TASK PROMPT — Please repeat, exactly and without pictures, the lines of the entries below that run from the one containing "nickel (480, 1271)" through the one containing "Historic Content (79, 156)".

************

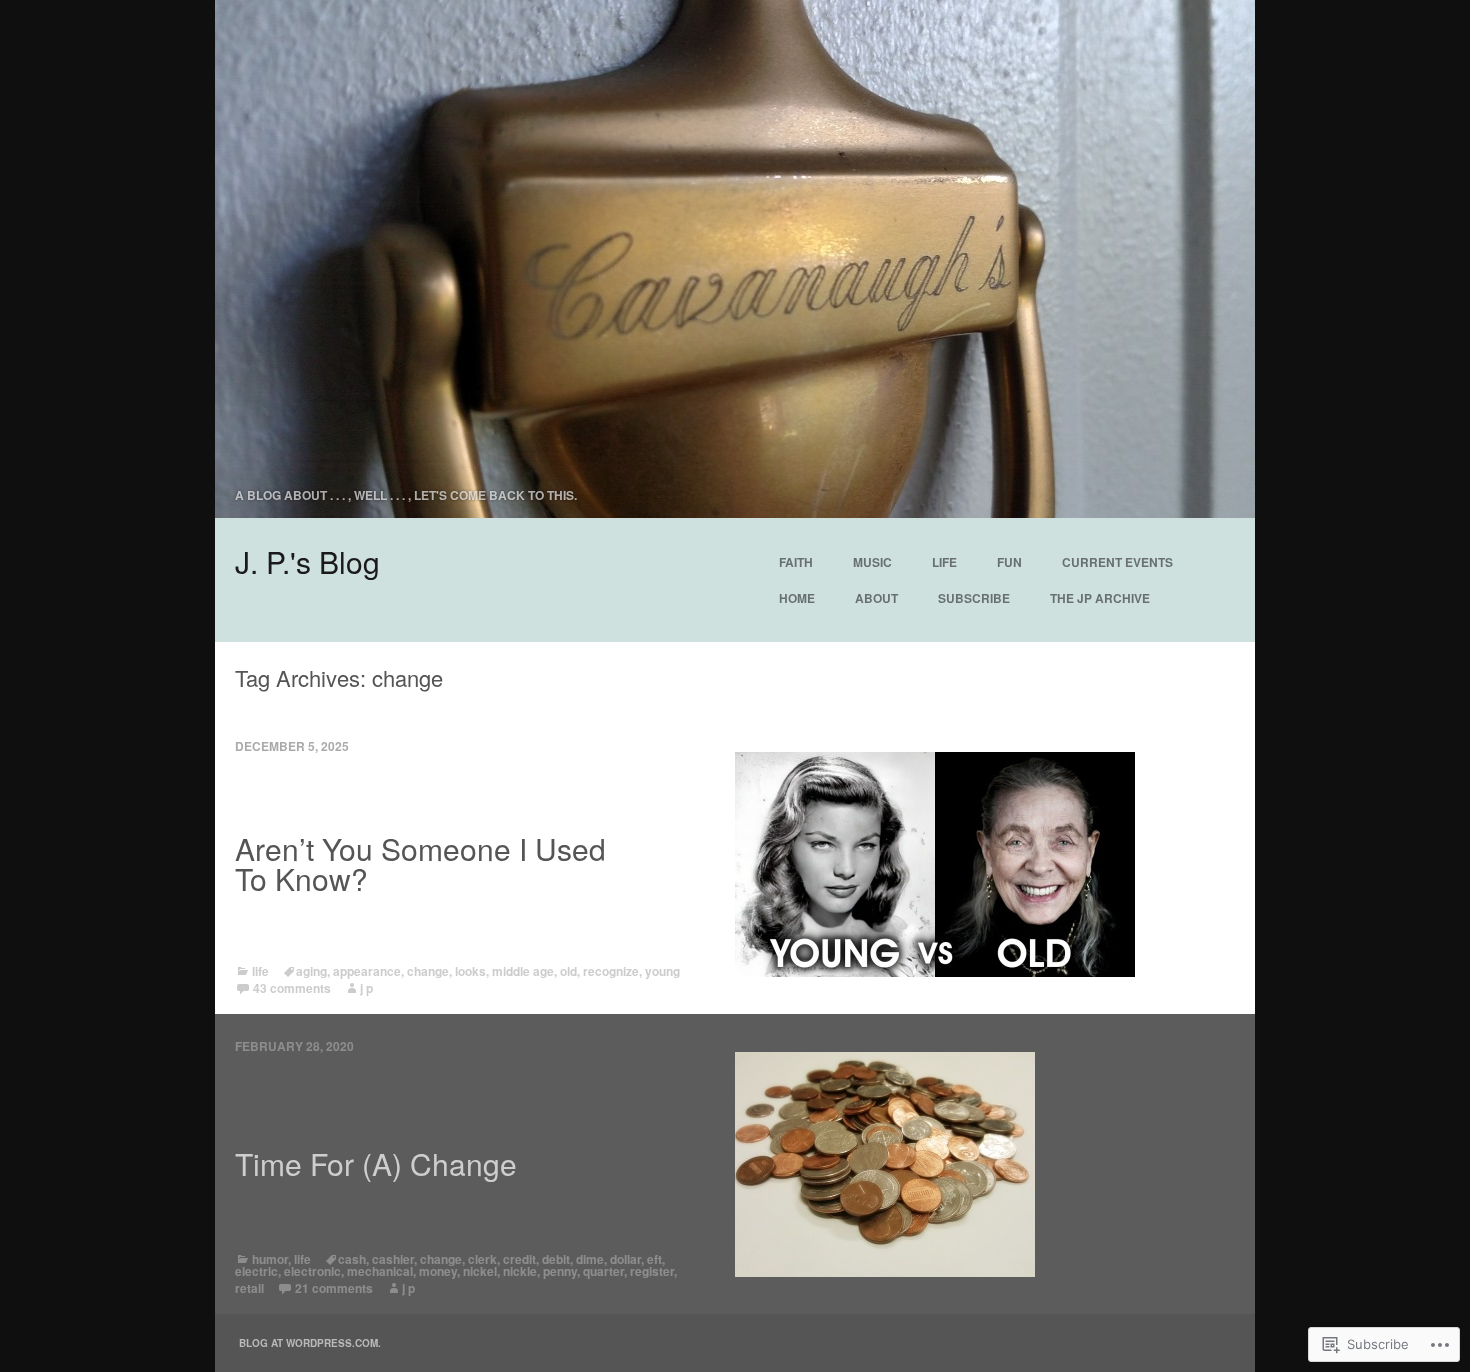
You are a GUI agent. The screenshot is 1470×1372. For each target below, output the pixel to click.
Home (797, 598)
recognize (611, 971)
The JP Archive (1100, 598)
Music (872, 562)
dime (590, 1259)
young (662, 971)
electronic (312, 1271)
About (876, 598)
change (428, 971)
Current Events (1117, 562)
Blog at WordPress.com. (310, 1343)
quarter (603, 1271)
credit (519, 1259)
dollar (625, 1259)
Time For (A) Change (376, 1164)
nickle (520, 1271)
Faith (796, 562)
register (652, 1271)
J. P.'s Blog (307, 561)
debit (556, 1259)
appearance (367, 971)
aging (311, 971)
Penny (560, 1271)
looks (470, 971)
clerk (482, 1259)
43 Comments (292, 988)
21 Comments (334, 1288)
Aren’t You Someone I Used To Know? (420, 864)
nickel (480, 1271)
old (568, 971)
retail (249, 1288)
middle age (523, 971)
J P (366, 988)
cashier (393, 1259)
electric (256, 1271)
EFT (654, 1259)
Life (944, 562)
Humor (270, 1259)
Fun (1009, 562)
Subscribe (974, 598)
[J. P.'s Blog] (735, 259)
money (438, 1271)
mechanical (380, 1271)
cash (352, 1259)
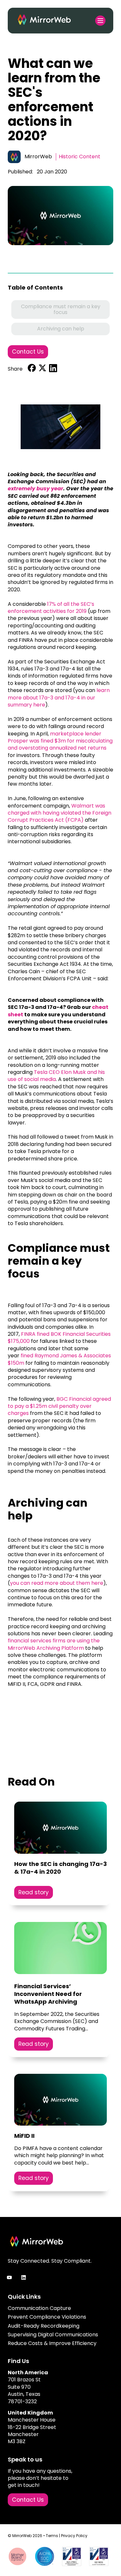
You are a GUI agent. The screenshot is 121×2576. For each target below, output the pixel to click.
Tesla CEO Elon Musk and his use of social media (56, 1075)
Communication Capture (39, 2308)
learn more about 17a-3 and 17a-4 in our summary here (59, 697)
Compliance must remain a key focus (60, 309)
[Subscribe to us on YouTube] (9, 2277)
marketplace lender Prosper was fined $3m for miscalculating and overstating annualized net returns (60, 741)
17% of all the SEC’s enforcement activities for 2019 (51, 607)
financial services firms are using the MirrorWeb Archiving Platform (54, 1644)
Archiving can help (60, 328)
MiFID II (24, 2136)
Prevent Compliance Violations (47, 2317)
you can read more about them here (56, 1583)
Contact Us (28, 351)
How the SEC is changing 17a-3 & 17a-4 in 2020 (60, 1868)
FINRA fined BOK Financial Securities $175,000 (59, 1337)
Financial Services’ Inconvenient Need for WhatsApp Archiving (48, 1994)
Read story (33, 1892)
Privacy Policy (74, 2535)
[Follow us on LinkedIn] (23, 2277)
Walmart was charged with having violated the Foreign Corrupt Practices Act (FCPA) (59, 813)
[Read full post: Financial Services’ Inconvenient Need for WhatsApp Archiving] (60, 1949)
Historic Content (79, 156)
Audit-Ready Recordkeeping (43, 2326)
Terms (52, 2535)
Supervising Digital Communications (53, 2334)
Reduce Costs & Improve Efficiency (52, 2343)
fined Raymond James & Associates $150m (59, 1359)
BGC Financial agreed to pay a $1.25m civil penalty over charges (59, 1406)
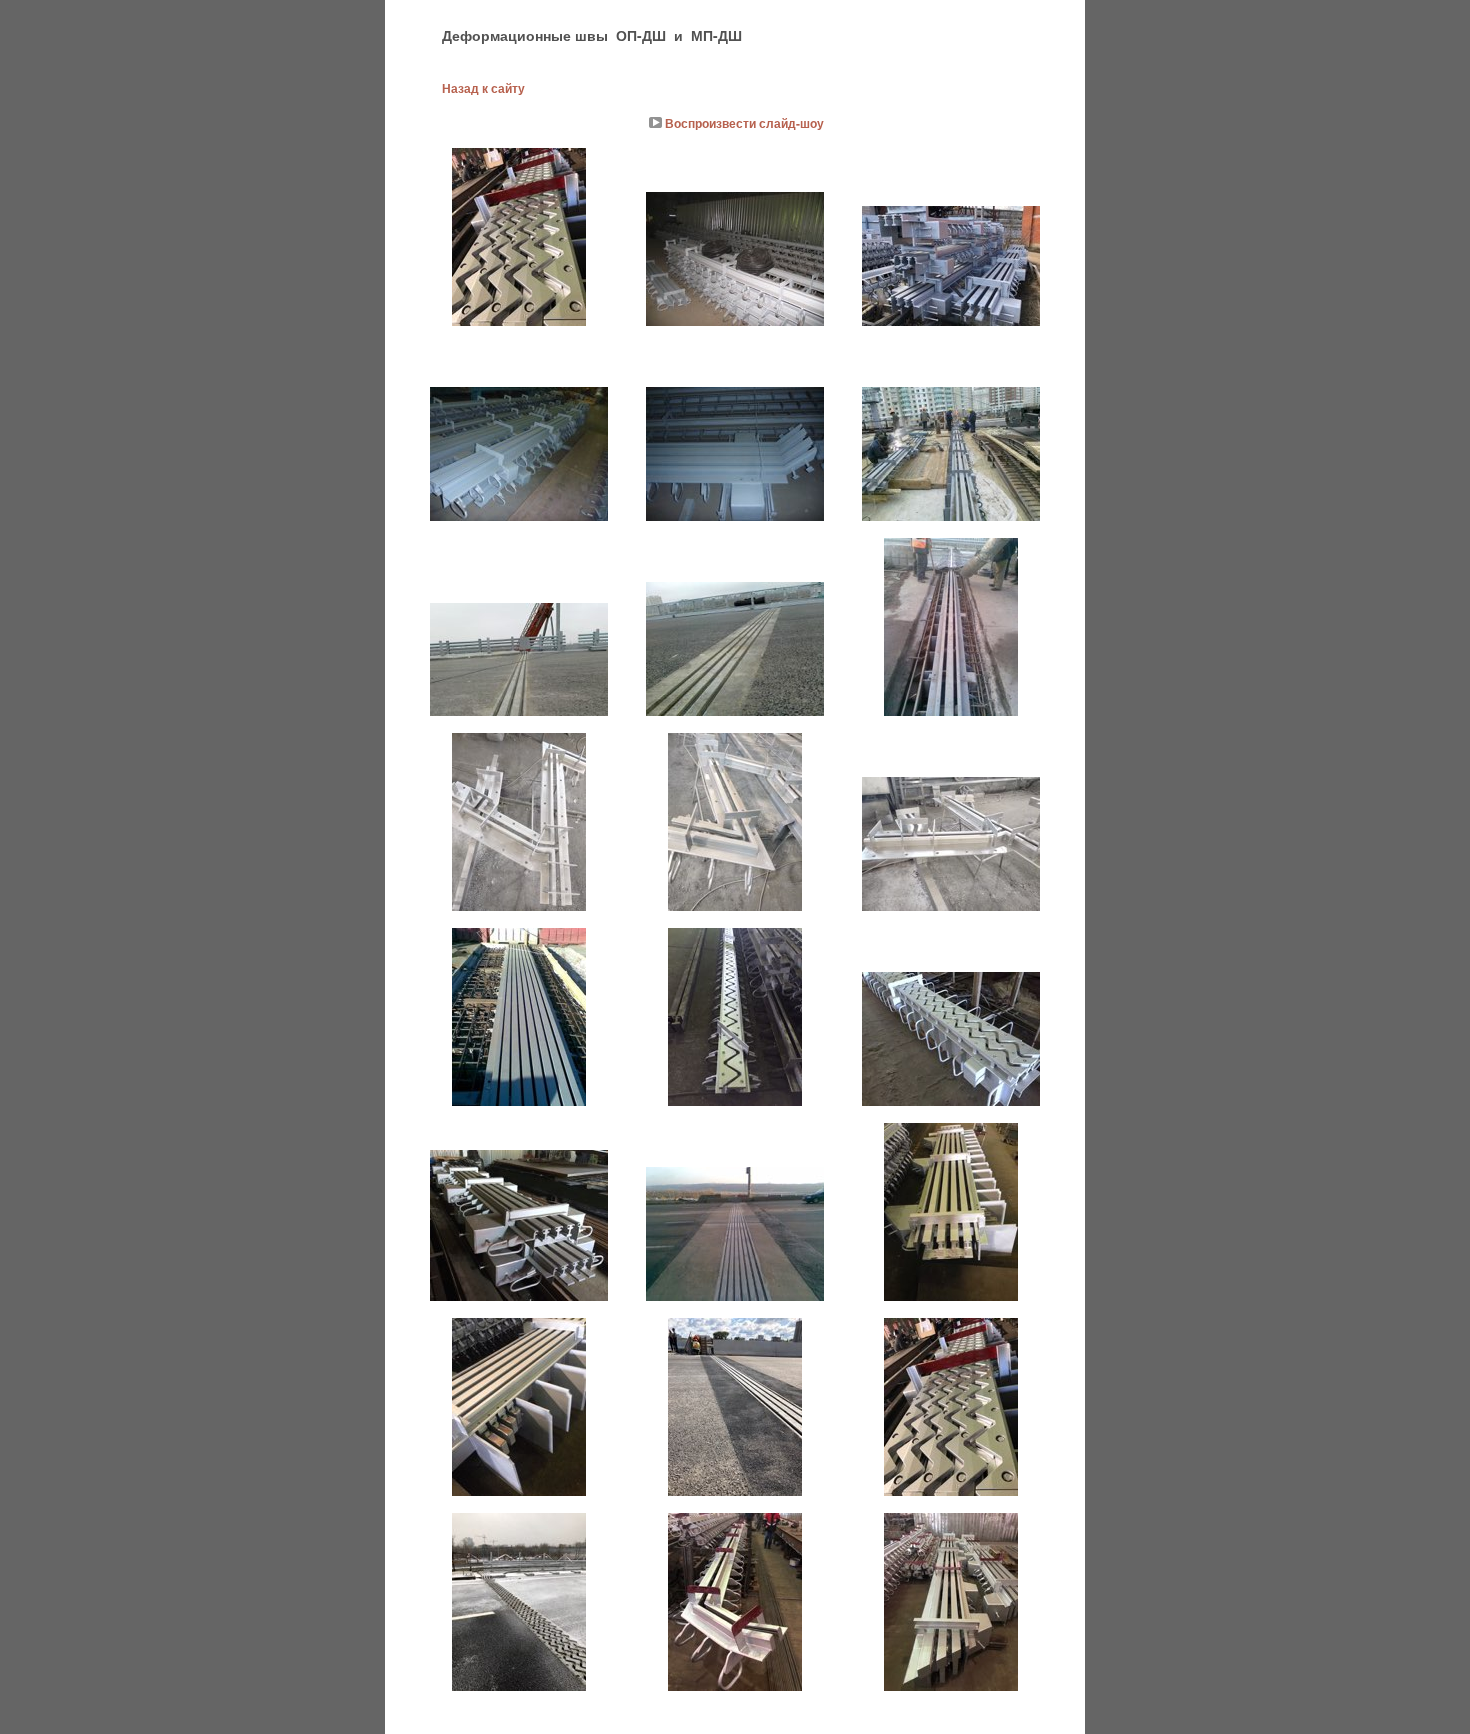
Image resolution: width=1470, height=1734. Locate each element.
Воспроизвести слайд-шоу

************

RESULT OF THIS EXERCISE —
nickel (480, 1271)
old (568, 971)
retail (249, 1288)
middle age (523, 971)
J P (366, 988)
cashier (393, 1259)
electric (256, 1271)
EFT (654, 1259)
Life (944, 562)
Humor (270, 1259)
Fun (1009, 562)
Subscribe (974, 598)
[J. P.'s Blog] (735, 259)
money (438, 1271)
mechanical (380, 1271)
cash (352, 1259)
You are a GUI agent. The screenshot is 121×2576. For each target below, output the pixel to click.
Tesla CEO Elon Musk and his use of social media (56, 1075)
Communication Capture (39, 2308)
learn more about 17a-3 and 17a-4 in our summary here (59, 697)
Compliance must remain a key focus (60, 309)
[Subscribe to us on YouTube] (9, 2277)
marketplace lender Prosper was fined $3m for miscalculating and overstating annualized net returns (60, 741)
17% of all the SEC’s enforcement activities for 2019 (51, 607)
financial services firms are using the MirrorWeb Archiving Platform (54, 1644)
Archiving can help (60, 328)
MiFID II (24, 2136)
Prevent Compliance Violations (47, 2317)
you can read more about them here (56, 1583)
Contact Us (28, 351)
How the SEC is changing 17a-3 & 17a-4 in 2020 (60, 1868)
FINRA fined BOK Financial Securities $175,000 (59, 1337)
Financial Services’ Inconvenient Need for WhatsApp Archiving (48, 1994)
Read story (33, 1892)
Privacy Policy (74, 2535)
[Follow us on LinkedIn] (23, 2277)
Walmart was charged with having violated the Foreign Corrupt Practices Act (FCPA) (59, 813)
[Read full post: Financial Services’ Inconvenient Need for WhatsApp Archiving] (60, 1949)
Historic Content (79, 156)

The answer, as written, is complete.